Fig. 1
From: Generalizable deep neural networks for image quality classification of cervical images

Overview of dataset and model optimization strategy. We utilized a collated multi-device and multi-geography dataset, labelled “SEED” (orange panel), for model training and selection, and subsequently validated the performance of our chosen best-performing model on an external dataset, labelled “EXT” (blue panel), comprising of images from a new device and new geographies (see Table 1 and METHODS for detailed descriptions and breakdown of the datasets by ground truth). We split the “SEED” dataset 10% : 1% : 79% : 10% for train : validation : Test 1 (“Model Selection Set”) and Test 2 (“Internal Validation”), and subsequently investigated the intersection of model design choices in the bottom table on the train and validation sets. The models were ranked based on classification performance on the “Model Selection Set”, captured by the metrics highlighted on the center green panel.

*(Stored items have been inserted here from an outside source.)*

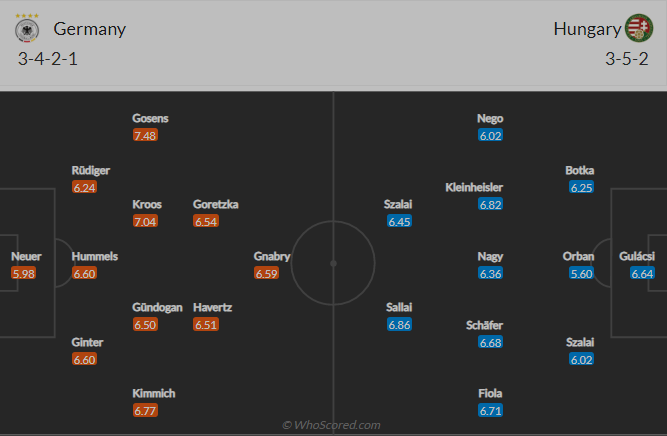Select Nego's 6.02 rating badge
This screenshot has height=436, width=667.
(x=490, y=135)
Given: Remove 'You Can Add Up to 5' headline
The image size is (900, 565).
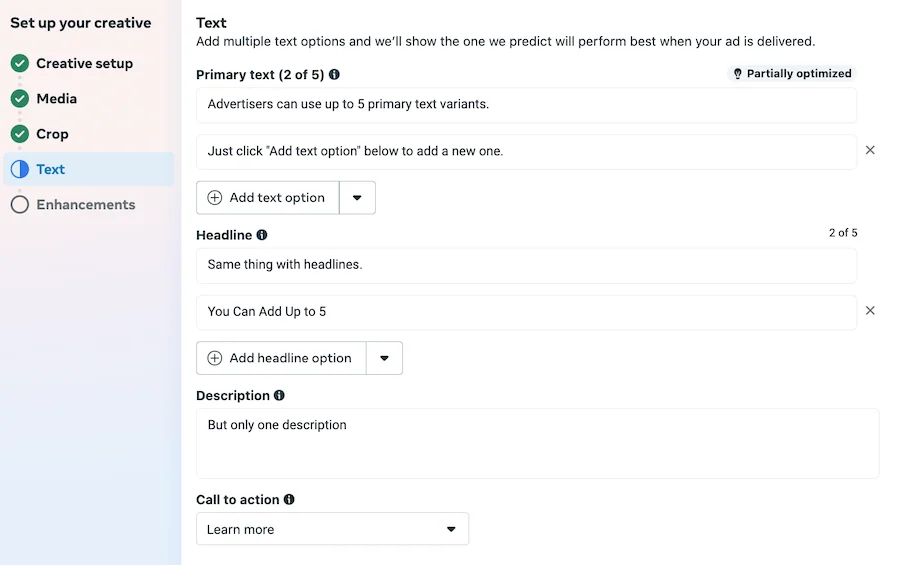Looking at the screenshot, I should (x=870, y=311).
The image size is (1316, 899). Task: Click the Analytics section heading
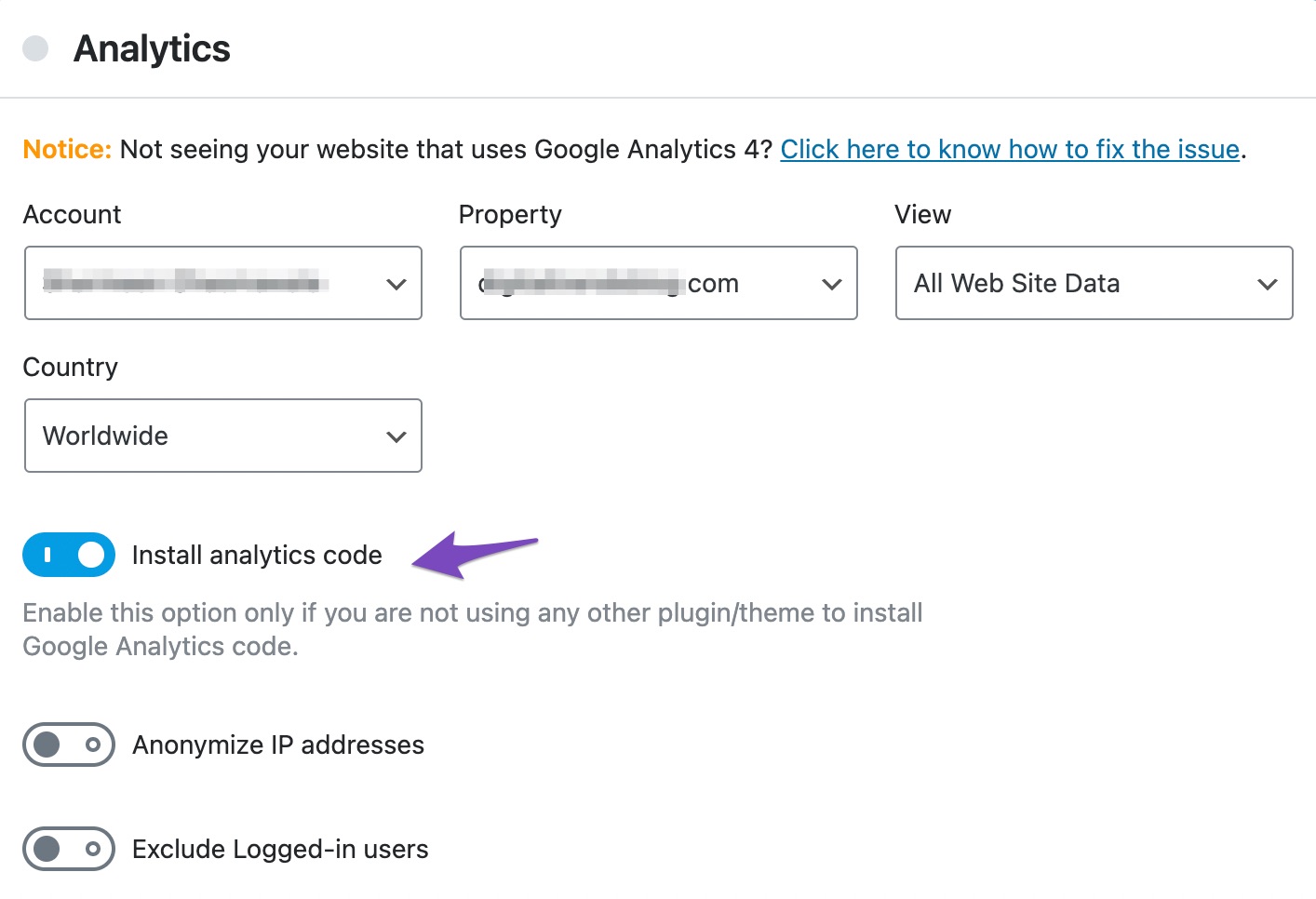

The “Internal Validation” set was subsequently utilized to further verify and confirm the ranked order of the models from the “Model Selection Set”. Finally, we validated the performance of our top model on “EXT”, conducting both an external validation and an interrater study (see METHODS). CE: cross entropy; QWK: quadratic weighted kappa; MSE: mean squared error, AUROC: area under the receiver operating characteristics curve.